Issues To Address
The following are unresolved issues and questions that arose from the first day of videoconferencing and post-videoconference discussions at UCHC during the SBML Composition meeting, 9 Sep 2007.
Before listing the issues, we articulate one starting requirement: whatever scheme is developed, it should allow a software tool (e.g., libSBML) to unambiguously flatten an L3 "composed" model into a valid SBML L2v3 model. This requirement conflicts with some of the comments below, in which there are questions of user intervention. We leave the comments below as they are, in order to describe the space of possibilities, but ultimately we believe that being able to flatten a model down to L2v3 is a desirable feature and should serve as a design goal. It would enable composed models to be interpreted immediately and transparently by software tools that use libSBML, which in turn is important to enabling rapid adoption of the composition facility.
AF: This approach also simplifies the definition of some of the semantics of the proposal. We simply state that a composed model (in L3) is valid if the flattened L2 model is valid. This is not to say that actual implementations will report errors in this way :).
SBML Inclusion: Separating pieces of SBML into separate files and having a mechanism to include the external pieces into a given file.
SBML Model Composition: composing a model from submodels. AF suggests the following subdivisions within composition:
- Designed Composition -- previously known as 'Aggregation'
- Ad-Hoc Composition or Documentation of Merge -- previously known as 'Composition'
SBML Modularity: separating the different SBML extensions by related concepts, such as spatial layout, model composition, spatial geometry, etc.
Scope (use cases) supported—Added by AF Monday morning
We need to decide what use cases we are going to support with this extension or the scope of the extension.

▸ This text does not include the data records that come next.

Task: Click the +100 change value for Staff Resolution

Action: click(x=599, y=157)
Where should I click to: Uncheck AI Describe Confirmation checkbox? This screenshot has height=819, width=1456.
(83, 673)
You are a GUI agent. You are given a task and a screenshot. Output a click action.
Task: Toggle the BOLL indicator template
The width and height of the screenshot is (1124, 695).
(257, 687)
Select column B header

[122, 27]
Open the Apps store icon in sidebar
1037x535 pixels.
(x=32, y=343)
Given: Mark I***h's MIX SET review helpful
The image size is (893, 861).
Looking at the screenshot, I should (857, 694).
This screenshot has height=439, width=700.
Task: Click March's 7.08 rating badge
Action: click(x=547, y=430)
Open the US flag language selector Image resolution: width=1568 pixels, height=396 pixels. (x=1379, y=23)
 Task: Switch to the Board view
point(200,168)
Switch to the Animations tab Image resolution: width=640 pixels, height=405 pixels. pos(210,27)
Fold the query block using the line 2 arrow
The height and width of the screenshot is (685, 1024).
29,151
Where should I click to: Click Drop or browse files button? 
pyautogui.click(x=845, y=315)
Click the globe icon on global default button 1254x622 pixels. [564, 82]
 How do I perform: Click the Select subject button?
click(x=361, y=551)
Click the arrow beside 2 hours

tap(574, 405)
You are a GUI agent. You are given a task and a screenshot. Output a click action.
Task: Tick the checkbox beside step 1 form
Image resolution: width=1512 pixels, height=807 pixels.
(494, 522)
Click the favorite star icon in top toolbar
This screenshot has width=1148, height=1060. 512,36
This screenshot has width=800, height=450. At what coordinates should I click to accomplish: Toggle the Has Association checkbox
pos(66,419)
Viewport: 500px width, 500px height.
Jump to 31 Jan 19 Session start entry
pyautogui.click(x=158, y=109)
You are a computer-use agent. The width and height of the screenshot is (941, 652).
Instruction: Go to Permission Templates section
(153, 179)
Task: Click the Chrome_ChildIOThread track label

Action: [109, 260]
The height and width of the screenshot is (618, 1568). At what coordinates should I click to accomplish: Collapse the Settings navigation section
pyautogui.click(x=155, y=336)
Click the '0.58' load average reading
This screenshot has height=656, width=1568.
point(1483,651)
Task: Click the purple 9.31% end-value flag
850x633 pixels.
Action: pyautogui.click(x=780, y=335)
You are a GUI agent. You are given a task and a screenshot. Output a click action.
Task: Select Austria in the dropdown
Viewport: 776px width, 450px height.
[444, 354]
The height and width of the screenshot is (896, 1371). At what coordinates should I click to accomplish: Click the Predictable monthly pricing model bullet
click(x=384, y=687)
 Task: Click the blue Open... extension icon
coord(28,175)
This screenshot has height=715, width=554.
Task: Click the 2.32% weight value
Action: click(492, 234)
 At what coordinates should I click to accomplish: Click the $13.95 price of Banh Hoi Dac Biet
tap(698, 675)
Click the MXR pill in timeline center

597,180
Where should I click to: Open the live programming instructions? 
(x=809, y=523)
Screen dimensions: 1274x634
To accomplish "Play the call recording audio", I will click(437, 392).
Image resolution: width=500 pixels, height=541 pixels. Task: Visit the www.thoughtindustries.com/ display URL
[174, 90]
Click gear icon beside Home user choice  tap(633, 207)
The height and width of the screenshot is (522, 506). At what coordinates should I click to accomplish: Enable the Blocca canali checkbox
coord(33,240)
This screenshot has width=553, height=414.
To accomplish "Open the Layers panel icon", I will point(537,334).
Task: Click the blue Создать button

I would suggest three levels of scope:
- Level A - Designed Composition - Modellers construct models by composing submodels that have been designed to be reused. Modellers modify submodels to fit the contexts in which those models are reused. Composed models do not record modifications to submodels to enable those submodels to reused instead the submodels are modified directly.
- Level B - Ad-Hoc Composition (in context of reuse) - Modellers construct models by composing submodels that have been designed to be reused however modellers do not modify the submodels but instead record the transaformations that are required to build a composed model. These transformations are recorded with the composed model.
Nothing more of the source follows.